** AIM OF THE EXERCISE **
Each line from the one holding "Given: Click Export Backup button" to the last line below must be restated word for word, and no picture may be included.

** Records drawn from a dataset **
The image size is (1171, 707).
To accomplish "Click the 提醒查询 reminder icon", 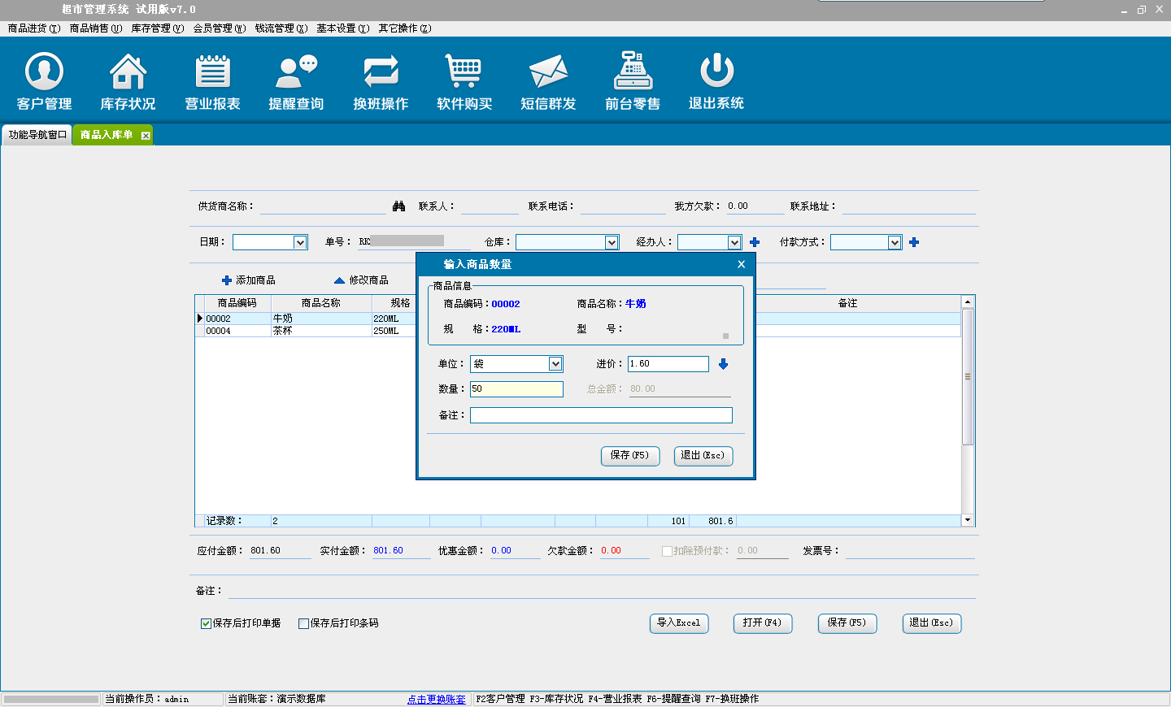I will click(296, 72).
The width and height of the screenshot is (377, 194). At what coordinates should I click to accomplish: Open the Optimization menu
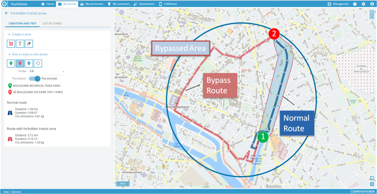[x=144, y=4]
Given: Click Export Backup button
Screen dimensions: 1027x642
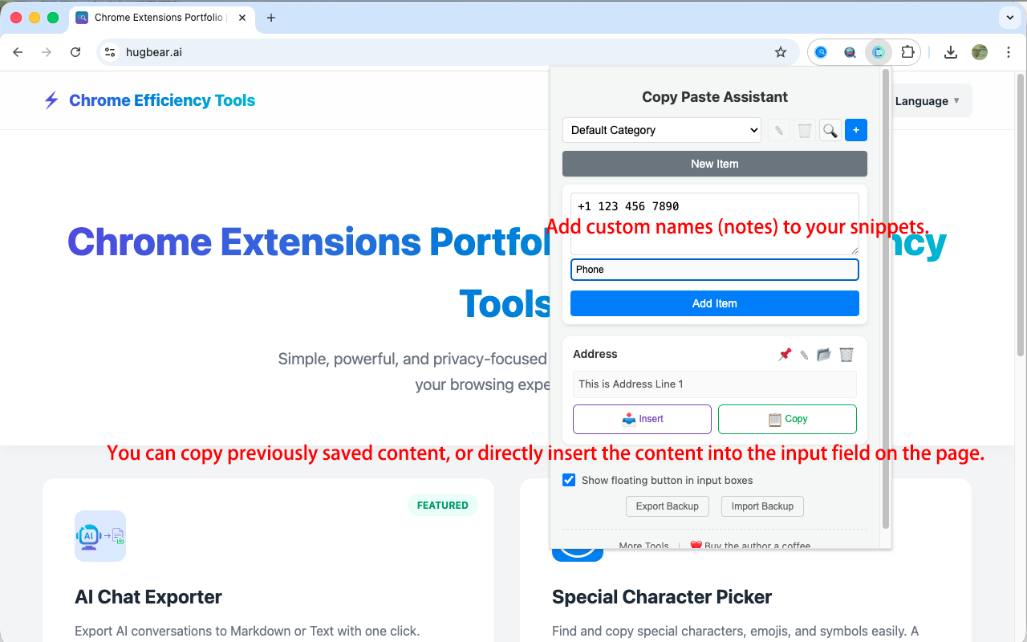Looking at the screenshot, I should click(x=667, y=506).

** WRITTEN RESPONSE **
Given: Click Export Backup button
Screen dimensions: 1027x642
Looking at the screenshot, I should click(x=667, y=506).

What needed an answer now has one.